── Records supplied ──
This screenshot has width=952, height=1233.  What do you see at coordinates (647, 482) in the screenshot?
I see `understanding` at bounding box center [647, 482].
───
── Records supplied ──
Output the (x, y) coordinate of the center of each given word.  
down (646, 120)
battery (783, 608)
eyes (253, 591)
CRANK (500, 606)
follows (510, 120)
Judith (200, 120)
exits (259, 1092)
───
• **Problem statement**: Display each line of the data above that contains the string "center", treating case as significant.

• **Exercise answer**:
I see `understanding` at bounding box center [647, 482].
Output the (x, y) coordinate of the center of each given word.  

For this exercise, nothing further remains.